In describing the circumstances leading to this remarkable photo of the cat and fox eating peaceably together, Mr Berman explains, “At first, there was a standoff between the kitten and the foxes, which the kitten won hands-down. However, the next night, their differences appeared to be resolved, and they decided that cooperation was better than being hungry and thirsty.”

Though only one fox appeared to eat alongside the cat, Mr. Berman says there are two of the creatures in his neighborhood.

The ecologist sees a parable for humankind in the occurrence, and suggests that we heed the lesson to be learned about joining together cooperatively for the sake of our own survival.


The local news video below contains a brief recap on the story.

16 thoughts on “Cat and Gray Fox Break Bread”

  1. oh my gosh … i’ve a pair of red foxes that visit during the late hours of the night … my “outside” cat(also a stray found under the house)…shares the food i leave out … i thought it was a fluke at first but this just solidifies my belief that we as humans still have much to learn from our four-legged friends …=^.^=blessed be

  2. The drought is very bad in Texas. I hear though that maybe by Sept. 20th we should get rain. My husband and I feed and water deer, birds, squirrels and now a bunny. This drought is bad. Our cats just leave Bunny alone and the dogs don’t even bother it. Maybe it’s just too hot. But we will keep our fingers crossed that the creatures that we care for will make it out of this drought okay.
    That is a great picture of the fox and cat.

  3. It’s been awful here- the animals and trees are really suffering. I keep water out for them but the heat makes it hot even in the shade.

  4. It’s probably a young inexperienced fox or it would have gone after the cat and eaten it. Normally a fox would have no problem with eating a cat.
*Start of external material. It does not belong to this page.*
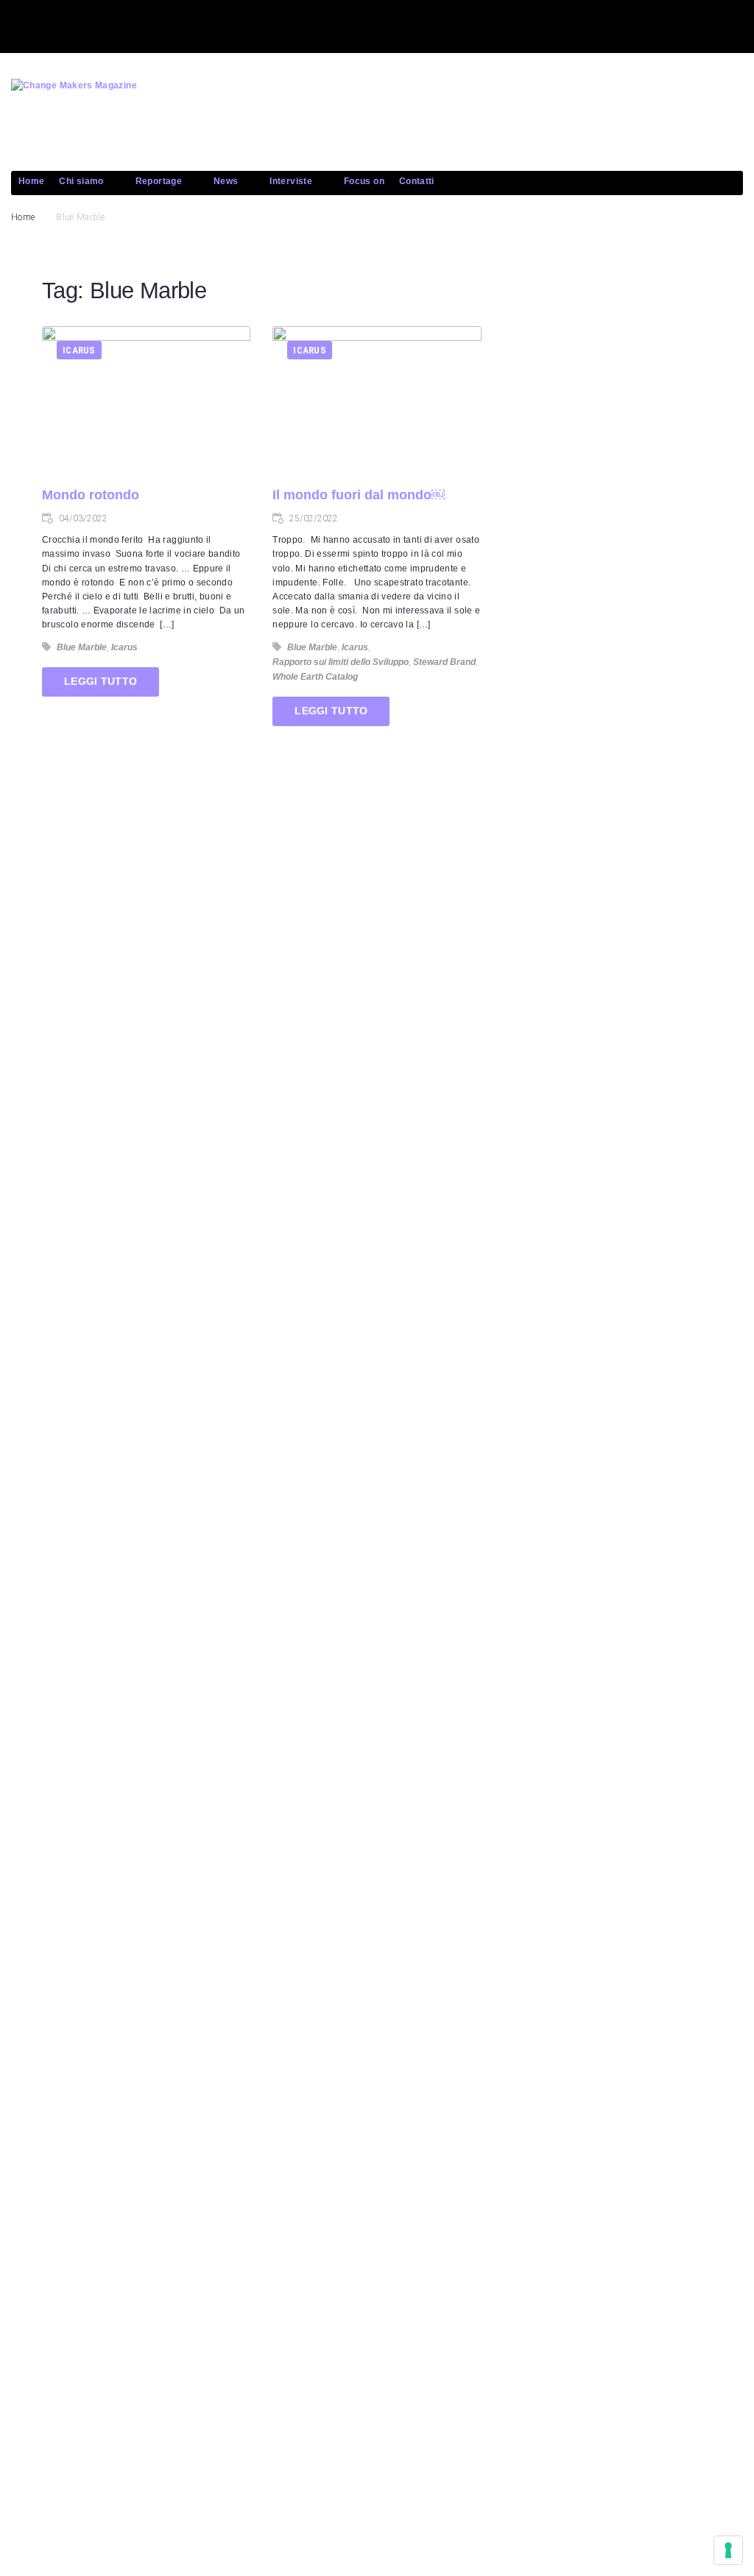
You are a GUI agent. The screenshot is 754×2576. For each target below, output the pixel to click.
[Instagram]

  5. This fox has been trying to attack my cat. It made these awful noises in the middle of the night, and we had to rush to the door to let our cat in. It has happened 3 times this past week, and my husband wants to shoot it, but afraid he will get into trouble. The fox did not even run when I opened the door, which creeped me out. One time she moved closer to the door going into my bushes by the window. Now I have a lot of anxiety about letting my cat out at night, but if I don’t he freaks out constantly meowing and scratching at the door. The fox has some babies and lives in a field close to the neighbors house by the woods.

  6. Hi Laurie,
    I strongly advise keeping the cat in at night. I think I know the noises you mean, and I don’t think you want to take a chance with your cat’s safety. I truly understand how difficult it is dealing with a cat that wants out.
    Since the fox was so bold when your husband opened the door, you might want to call a wildlife agent with the state or county, or a wildlife specialist operating outside of government, if only to have them check up on the fox to make sure there is no a problem.